While Governor Murphy has been kicked around by Alec Baldwin, the Sierra Club, and other environmental zealots, a prestigious and growing number of environmentalists strongly support nuclear power. This includes Patrick Moore co-founder of Greenpeace, Stewart Brand, founder of Whole Earth Catalog, Jeffrey Sachs, director of the Earth Institute at Columbia University and Michael Shellenberger, president of Environmental Progress.

Mr. Shellenberger testified before the New Jersey Legislature that closing the state’s nuclear power plants would create as much pollution as adding 2.8 million cars to the state’s roads. In addition, he showed that subsidies for solar power will be 18–28 times what will be paid for nuclear power in the legislation.

There are many other benefits nuclear power provides New Jersey and America besides quality middle-class jobs and abundant, emission-free power.

A November 6, 2015 fact sheet from the Obama White House said:

Investing in the safe and secure development of nuclear power also helps advance other vital policy objectives in the national interest, such as maintaining economic competitiveness and job creation, as well as enhancing nuclear nonproliferation efforts, nuclear safety and security, and energy security.

With a vibrant U.S. nuclear power industry that continues to invest in research and development, manufacturers in the United States will be better positioned for growth. A strong nuclear power industry is also essential as America goes through the multi-year process of building new submarines and assessing the best sources for expanded space travel, including a mission to Mars. There are even synergies in nuclear medicine research.
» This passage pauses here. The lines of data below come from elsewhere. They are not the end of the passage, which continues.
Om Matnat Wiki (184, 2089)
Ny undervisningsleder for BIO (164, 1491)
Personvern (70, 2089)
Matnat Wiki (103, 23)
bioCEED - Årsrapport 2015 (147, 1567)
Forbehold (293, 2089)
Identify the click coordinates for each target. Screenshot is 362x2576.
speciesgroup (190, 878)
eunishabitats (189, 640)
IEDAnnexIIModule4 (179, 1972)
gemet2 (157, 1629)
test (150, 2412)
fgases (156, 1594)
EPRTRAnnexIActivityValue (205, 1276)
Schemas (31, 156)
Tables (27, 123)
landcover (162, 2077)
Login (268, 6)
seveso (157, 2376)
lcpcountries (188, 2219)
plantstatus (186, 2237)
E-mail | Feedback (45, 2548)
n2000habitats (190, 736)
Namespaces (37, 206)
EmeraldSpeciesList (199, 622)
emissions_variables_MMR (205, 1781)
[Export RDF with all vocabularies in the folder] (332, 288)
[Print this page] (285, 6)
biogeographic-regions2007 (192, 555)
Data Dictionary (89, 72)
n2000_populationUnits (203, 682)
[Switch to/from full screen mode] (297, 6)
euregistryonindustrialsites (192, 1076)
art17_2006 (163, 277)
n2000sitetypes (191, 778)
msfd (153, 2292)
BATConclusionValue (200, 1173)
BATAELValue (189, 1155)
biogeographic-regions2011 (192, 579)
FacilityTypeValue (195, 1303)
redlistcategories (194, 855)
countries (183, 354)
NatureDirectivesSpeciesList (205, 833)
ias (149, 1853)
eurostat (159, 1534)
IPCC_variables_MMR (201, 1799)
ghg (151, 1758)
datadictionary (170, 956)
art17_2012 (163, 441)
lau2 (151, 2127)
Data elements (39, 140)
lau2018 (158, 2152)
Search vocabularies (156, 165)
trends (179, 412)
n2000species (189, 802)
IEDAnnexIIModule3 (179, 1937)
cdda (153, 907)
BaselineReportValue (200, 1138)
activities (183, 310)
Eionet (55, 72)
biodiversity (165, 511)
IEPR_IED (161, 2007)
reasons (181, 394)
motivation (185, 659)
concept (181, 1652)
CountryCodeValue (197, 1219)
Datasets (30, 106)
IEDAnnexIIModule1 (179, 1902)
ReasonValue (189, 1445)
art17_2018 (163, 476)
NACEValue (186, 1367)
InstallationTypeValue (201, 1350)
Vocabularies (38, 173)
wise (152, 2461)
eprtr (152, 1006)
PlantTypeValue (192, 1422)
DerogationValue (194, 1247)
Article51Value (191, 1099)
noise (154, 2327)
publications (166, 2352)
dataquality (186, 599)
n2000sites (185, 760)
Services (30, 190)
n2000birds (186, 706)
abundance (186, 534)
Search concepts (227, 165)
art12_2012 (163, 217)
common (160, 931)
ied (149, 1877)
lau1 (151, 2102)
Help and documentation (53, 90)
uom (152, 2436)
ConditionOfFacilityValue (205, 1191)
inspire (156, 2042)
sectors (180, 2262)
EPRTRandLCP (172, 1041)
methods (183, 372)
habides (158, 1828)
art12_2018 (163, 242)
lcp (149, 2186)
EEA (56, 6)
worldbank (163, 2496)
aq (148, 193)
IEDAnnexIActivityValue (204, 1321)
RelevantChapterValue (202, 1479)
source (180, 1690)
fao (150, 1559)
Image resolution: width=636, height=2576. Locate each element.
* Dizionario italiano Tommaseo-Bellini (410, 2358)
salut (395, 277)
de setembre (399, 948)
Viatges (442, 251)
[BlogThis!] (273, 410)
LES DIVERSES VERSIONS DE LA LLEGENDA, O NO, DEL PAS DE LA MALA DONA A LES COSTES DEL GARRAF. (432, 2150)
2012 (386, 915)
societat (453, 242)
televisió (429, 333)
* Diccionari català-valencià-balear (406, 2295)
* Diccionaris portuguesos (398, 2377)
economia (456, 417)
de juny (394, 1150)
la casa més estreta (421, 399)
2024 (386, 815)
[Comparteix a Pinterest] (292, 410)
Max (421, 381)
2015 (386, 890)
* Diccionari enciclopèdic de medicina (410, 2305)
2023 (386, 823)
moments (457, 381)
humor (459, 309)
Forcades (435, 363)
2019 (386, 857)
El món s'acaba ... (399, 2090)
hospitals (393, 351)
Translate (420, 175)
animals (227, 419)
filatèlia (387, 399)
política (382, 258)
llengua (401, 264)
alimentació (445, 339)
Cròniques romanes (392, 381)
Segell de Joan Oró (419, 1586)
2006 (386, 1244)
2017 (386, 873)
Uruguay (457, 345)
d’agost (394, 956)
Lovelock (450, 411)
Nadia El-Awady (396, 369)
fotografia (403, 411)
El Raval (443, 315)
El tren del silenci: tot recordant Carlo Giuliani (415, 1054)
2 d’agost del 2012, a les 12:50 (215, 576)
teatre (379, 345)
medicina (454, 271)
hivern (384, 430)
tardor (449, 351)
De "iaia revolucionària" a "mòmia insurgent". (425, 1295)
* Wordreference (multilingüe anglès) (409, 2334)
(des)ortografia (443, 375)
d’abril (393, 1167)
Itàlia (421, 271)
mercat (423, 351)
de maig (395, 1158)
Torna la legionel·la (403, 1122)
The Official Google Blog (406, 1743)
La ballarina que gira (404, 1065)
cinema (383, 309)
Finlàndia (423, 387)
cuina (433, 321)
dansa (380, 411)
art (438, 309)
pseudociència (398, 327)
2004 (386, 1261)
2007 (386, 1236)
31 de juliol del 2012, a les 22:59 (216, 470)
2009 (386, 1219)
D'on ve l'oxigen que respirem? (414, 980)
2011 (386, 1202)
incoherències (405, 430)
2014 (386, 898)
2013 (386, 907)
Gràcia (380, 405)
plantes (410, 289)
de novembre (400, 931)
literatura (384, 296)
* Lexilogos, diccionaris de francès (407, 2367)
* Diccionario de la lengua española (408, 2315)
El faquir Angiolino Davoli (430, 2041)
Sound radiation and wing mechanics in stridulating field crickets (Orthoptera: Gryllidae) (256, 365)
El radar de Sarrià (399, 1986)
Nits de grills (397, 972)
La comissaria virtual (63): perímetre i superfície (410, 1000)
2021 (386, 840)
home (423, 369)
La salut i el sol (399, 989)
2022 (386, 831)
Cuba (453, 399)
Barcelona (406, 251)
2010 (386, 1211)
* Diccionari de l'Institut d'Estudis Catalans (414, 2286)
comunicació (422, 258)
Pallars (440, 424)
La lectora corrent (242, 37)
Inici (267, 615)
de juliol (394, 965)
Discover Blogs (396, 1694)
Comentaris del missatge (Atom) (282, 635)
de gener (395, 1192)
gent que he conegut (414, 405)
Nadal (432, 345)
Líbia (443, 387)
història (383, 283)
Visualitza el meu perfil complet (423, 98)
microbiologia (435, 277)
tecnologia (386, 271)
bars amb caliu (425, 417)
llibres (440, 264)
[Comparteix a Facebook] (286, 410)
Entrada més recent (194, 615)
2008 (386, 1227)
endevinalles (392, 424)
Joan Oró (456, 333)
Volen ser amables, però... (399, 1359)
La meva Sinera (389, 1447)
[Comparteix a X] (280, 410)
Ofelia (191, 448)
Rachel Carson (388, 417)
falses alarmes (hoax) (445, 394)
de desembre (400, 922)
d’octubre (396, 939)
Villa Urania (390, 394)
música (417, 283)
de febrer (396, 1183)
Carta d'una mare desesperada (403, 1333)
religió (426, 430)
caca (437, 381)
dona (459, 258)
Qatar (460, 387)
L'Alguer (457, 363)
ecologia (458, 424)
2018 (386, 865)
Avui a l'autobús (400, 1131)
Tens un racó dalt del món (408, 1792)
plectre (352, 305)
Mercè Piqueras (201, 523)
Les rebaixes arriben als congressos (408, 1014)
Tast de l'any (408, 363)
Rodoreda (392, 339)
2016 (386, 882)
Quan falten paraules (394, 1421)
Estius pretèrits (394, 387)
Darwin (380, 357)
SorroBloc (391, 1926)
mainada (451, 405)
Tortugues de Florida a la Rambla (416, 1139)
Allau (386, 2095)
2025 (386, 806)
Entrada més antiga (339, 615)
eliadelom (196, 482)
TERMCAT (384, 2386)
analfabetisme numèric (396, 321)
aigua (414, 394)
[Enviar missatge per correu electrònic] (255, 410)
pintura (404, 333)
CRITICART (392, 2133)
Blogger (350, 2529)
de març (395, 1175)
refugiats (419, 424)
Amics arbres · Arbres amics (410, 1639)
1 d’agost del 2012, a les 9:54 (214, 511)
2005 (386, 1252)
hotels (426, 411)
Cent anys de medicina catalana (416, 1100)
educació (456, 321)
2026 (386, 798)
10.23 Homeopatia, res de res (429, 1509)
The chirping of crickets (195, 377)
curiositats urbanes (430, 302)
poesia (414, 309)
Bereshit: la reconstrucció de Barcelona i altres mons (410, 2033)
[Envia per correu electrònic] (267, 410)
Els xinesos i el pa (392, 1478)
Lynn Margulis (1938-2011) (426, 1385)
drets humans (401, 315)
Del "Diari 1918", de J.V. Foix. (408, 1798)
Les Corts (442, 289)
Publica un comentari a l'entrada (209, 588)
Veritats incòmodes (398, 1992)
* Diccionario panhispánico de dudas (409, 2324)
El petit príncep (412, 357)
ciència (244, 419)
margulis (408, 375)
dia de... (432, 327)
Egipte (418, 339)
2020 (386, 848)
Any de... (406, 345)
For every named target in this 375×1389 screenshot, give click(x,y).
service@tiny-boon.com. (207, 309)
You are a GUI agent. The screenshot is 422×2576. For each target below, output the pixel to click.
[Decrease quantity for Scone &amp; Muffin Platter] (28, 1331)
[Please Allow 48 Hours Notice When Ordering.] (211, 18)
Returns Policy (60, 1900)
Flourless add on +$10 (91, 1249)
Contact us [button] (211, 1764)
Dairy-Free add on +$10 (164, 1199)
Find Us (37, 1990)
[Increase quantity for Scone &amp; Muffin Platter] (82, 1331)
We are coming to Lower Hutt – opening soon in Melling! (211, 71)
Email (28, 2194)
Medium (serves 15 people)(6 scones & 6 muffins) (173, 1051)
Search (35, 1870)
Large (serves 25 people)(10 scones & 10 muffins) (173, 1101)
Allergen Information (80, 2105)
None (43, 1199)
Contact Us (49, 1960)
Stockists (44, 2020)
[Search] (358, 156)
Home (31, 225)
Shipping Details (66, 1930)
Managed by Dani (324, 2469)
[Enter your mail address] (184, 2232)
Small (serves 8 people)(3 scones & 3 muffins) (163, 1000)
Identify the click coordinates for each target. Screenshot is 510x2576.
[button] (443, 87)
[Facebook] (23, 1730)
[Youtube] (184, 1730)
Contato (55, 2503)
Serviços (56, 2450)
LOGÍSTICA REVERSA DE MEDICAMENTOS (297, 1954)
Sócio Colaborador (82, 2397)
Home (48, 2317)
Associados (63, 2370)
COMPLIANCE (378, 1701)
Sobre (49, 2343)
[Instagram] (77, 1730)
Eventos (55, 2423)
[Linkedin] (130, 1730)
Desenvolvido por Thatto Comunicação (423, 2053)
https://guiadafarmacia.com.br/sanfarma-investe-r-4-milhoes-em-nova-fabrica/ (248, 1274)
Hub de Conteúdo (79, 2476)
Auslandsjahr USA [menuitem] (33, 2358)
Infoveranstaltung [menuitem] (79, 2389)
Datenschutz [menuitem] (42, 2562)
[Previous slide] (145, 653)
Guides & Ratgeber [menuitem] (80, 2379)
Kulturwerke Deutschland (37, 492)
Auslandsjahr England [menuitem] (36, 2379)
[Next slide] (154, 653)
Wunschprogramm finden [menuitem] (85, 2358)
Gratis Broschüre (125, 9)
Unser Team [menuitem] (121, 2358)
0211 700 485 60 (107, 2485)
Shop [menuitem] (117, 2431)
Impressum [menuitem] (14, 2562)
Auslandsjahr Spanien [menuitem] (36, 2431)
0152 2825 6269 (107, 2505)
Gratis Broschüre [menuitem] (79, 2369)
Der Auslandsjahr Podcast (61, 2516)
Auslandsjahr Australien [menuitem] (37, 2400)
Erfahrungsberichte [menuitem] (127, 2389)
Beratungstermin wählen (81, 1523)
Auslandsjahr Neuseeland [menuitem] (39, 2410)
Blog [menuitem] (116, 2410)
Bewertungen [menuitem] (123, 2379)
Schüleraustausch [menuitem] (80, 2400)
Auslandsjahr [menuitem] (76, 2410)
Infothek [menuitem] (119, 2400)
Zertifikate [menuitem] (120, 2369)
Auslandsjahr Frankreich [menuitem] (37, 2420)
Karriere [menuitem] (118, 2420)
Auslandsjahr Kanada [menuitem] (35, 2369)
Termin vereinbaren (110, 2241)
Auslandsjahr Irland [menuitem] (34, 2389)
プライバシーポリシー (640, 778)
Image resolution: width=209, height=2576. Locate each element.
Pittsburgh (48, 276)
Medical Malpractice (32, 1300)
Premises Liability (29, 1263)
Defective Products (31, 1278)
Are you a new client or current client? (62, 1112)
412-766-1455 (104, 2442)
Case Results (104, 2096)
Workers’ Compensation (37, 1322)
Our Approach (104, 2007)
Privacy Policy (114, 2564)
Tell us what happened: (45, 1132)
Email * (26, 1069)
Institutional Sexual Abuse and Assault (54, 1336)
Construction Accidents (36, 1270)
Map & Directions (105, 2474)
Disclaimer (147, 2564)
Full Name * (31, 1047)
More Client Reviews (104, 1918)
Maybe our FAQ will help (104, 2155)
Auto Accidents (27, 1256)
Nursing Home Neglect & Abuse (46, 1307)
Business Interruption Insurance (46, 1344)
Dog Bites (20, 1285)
Governor Murphy issued an executive order for the state to achieve 100 percent clean energy by 2050. With less than 4 percent of the state’s electricity currently coming from renewable sources, that goal is impossible without having nuclear power around for the long run.

For these and other economic and environmental reasons, Gov. Murphy should enthusiastically embrace nuclear power. Meeting the goals of his energy plan depends on it.

Paul Steidler is a senior fellow with the Lexington Institute, a public policy think tank based in Arlington, Virginia. He is a New Jersey native.